[Opening Records supplied section]
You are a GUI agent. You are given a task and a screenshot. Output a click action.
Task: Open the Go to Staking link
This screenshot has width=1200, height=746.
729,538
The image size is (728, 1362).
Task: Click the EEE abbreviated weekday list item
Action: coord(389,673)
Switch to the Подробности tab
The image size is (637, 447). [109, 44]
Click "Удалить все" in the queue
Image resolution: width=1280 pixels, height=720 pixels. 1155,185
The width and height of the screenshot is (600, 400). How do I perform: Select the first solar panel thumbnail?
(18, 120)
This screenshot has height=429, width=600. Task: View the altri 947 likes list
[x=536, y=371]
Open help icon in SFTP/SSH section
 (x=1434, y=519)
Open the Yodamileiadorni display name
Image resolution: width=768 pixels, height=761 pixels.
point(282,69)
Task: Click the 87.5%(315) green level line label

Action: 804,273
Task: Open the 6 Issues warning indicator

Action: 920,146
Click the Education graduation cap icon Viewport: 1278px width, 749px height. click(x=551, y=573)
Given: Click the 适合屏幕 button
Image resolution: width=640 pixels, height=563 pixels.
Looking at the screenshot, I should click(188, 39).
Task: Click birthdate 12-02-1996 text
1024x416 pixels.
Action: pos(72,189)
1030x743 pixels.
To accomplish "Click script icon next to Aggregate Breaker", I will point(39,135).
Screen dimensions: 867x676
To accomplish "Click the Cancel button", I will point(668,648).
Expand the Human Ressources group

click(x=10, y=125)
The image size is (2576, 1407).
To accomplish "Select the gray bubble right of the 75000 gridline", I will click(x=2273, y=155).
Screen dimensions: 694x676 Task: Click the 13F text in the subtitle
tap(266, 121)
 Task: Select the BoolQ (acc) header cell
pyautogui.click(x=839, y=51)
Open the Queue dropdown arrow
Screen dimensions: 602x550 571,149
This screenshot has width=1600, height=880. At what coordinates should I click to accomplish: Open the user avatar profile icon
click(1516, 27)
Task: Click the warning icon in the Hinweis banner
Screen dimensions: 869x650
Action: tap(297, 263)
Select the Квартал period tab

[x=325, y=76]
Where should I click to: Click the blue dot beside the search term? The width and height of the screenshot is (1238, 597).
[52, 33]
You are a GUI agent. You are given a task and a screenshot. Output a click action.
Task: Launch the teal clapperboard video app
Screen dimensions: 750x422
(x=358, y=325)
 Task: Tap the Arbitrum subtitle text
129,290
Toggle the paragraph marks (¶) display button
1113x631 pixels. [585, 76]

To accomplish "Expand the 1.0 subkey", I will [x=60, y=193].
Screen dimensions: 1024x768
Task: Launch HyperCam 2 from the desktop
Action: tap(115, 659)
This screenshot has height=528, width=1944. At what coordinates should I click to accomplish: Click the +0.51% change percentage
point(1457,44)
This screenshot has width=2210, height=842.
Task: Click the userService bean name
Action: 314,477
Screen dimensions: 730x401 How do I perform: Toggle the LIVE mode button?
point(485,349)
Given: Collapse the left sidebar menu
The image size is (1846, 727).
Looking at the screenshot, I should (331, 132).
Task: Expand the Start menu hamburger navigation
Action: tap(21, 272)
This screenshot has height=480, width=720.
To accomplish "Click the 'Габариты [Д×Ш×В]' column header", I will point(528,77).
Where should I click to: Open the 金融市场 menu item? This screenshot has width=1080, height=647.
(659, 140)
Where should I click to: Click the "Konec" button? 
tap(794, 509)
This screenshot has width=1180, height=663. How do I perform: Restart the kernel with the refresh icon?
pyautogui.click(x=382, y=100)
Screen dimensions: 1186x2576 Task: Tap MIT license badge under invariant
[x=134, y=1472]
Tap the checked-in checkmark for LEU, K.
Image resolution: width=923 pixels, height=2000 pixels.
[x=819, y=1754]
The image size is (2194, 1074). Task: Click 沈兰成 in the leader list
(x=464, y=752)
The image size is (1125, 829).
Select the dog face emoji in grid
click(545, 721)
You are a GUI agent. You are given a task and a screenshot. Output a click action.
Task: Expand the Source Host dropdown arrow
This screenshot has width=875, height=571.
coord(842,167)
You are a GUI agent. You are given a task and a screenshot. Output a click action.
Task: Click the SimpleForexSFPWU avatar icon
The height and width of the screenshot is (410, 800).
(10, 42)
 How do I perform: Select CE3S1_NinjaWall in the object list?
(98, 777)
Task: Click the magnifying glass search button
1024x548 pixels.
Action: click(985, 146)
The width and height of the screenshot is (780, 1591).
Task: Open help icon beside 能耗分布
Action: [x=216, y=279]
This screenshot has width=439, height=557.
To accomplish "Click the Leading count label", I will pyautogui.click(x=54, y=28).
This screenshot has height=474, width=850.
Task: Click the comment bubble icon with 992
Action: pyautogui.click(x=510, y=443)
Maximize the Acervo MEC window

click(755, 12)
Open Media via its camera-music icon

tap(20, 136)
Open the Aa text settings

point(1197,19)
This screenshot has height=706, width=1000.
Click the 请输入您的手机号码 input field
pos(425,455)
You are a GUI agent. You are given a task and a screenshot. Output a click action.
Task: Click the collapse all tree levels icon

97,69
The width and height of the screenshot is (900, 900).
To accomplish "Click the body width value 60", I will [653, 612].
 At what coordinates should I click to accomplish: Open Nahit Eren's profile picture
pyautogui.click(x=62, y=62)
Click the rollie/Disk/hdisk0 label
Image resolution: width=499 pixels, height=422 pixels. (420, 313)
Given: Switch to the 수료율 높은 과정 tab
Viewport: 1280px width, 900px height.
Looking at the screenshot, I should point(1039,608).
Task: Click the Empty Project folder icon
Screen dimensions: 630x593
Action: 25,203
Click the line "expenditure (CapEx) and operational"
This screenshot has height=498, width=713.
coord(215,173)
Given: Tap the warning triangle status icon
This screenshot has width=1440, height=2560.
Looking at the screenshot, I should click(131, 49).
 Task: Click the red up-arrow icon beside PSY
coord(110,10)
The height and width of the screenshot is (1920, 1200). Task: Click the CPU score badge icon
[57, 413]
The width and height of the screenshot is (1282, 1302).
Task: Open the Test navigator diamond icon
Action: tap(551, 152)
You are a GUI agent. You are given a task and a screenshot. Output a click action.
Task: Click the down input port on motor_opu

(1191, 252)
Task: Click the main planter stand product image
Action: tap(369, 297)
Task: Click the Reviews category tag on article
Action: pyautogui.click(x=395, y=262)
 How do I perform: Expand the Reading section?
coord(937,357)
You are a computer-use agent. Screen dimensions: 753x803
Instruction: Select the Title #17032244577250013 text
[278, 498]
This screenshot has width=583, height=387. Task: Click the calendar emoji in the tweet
[Closing Records supplied section]
Would you retype the lines above from the one with "This screenshot has width=875, height=571." down to the one with "This screenshot has width=439, height=557.", word for word, both ends included and no other lines?

__Output__
This screenshot has width=875, height=571.
coord(842,167)
You are a GUI agent. You are given a task and a screenshot. Output a click action.
Task: Click the SimpleForexSFPWU avatar icon
The height and width of the screenshot is (410, 800).
(10, 42)
 How do I perform: Select CE3S1_NinjaWall in the object list?
(98, 777)
Task: Click the magnifying glass search button
1024x548 pixels.
Action: click(985, 146)
The width and height of the screenshot is (780, 1591).
Task: Open help icon beside 能耗分布
Action: [x=216, y=279]
This screenshot has width=439, height=557.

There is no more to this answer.